Microsoft announced in early November that its Cheyenne data center is now officially a zero-emission facility. The company has stated that the Wyoming data center is the first zero-carbon facility in the U.S. to run completely off of wastewater byproducts.
To take the prototype facility off the grid, Microsoft is using fuel cell technology paired with methane biogas emitted from a wastewater treatment plant nearby. The tech giant partnered with Siemens' Energy Management unit to make the site functional. Biogas from the neighboring treatment plat is fed to the fuel cells which then turn the methane into electricity used to run the site. An electrochemical reaction converts the gas into usable power, meaning no emissions are released in the process.
Any excess power generated by the conversion will be sent to local utilities, reducing the environmental impact of the data center even further. The fuel cells are expected to create approximately 150 kW more than needed to power the Wyoming data center, so the additional energy will be redirected back to the wastewater facility.

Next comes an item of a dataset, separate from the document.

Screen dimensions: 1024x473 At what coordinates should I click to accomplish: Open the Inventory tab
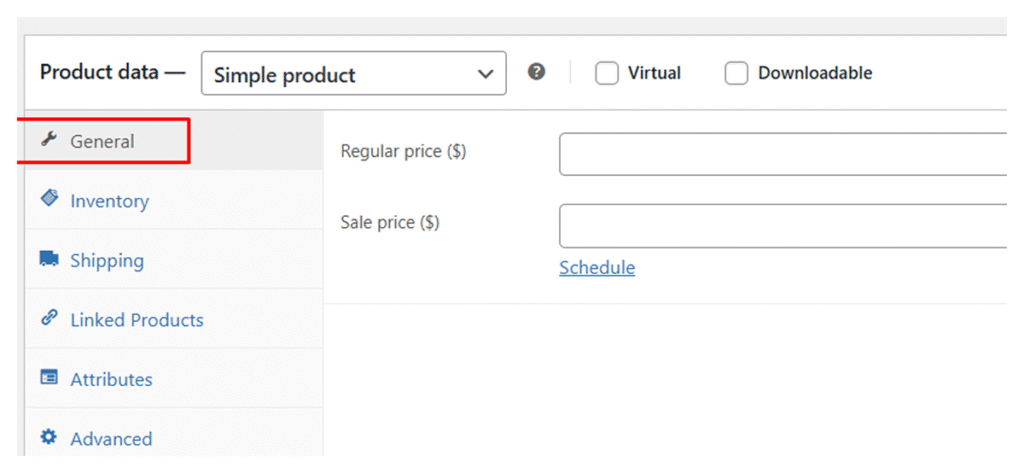pos(109,201)
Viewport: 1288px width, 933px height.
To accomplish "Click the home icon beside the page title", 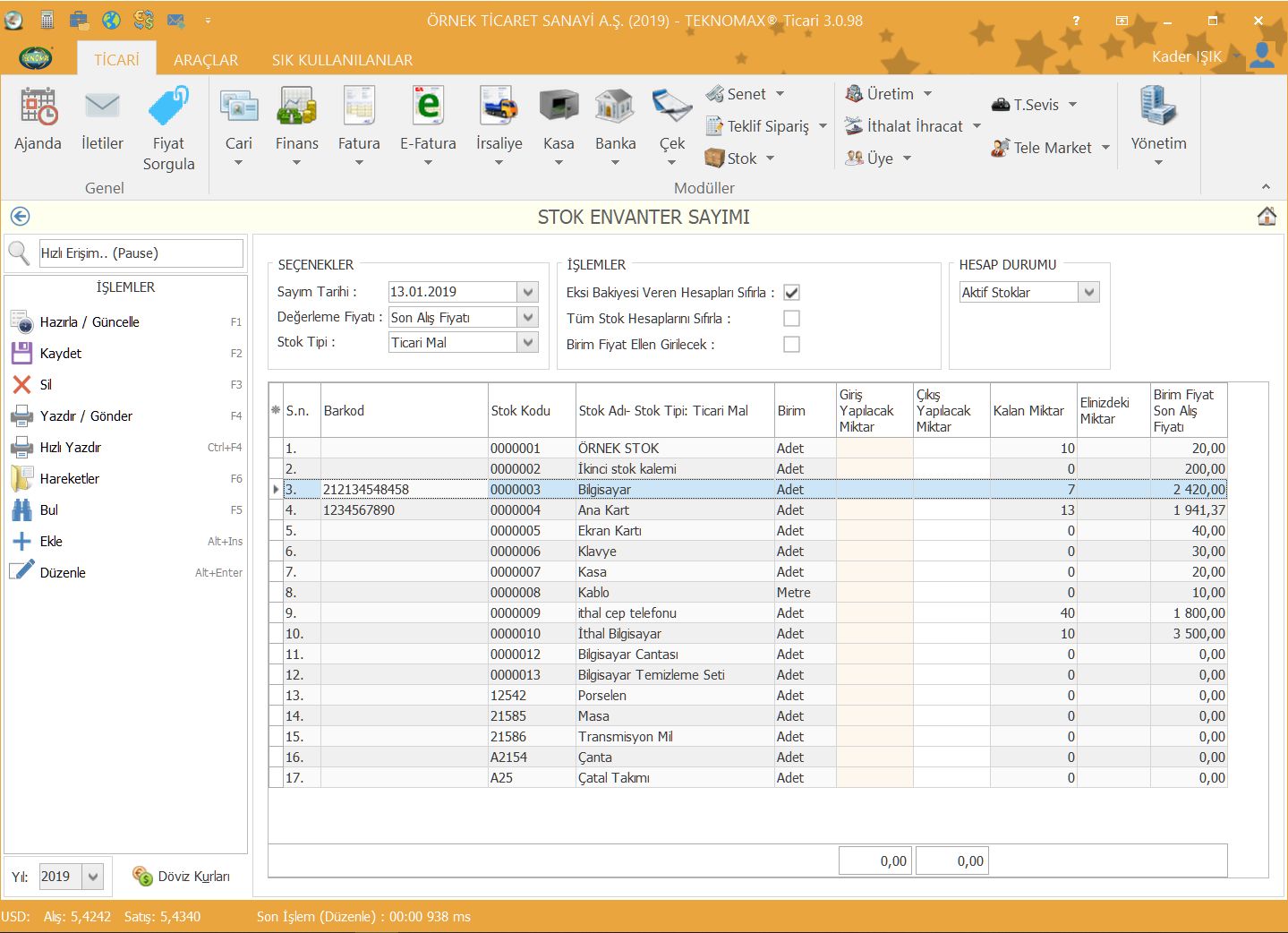I will click(x=1267, y=217).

The Cheyenne facility is part of a larger expansion of Microsoft's data center portfolio. The company is investing nearly $275 million into new sites in the Western states. While it has been growing its physical presence, Microsoft has also been increasing its efforts to achieve greater data center sustainability. In October, the company announced it had met its goal of having all new Microsoft data centers operate with a PUE of 1.25 – much lower than the industry average of 1.7. The tech giant was also able to meet its commitment to carbon neutrality through the use of internal efficiency projects, more than 3 billion kWh of renewable energy and a carbon offset initiative that represents more than 600,000 metric tons of emissions.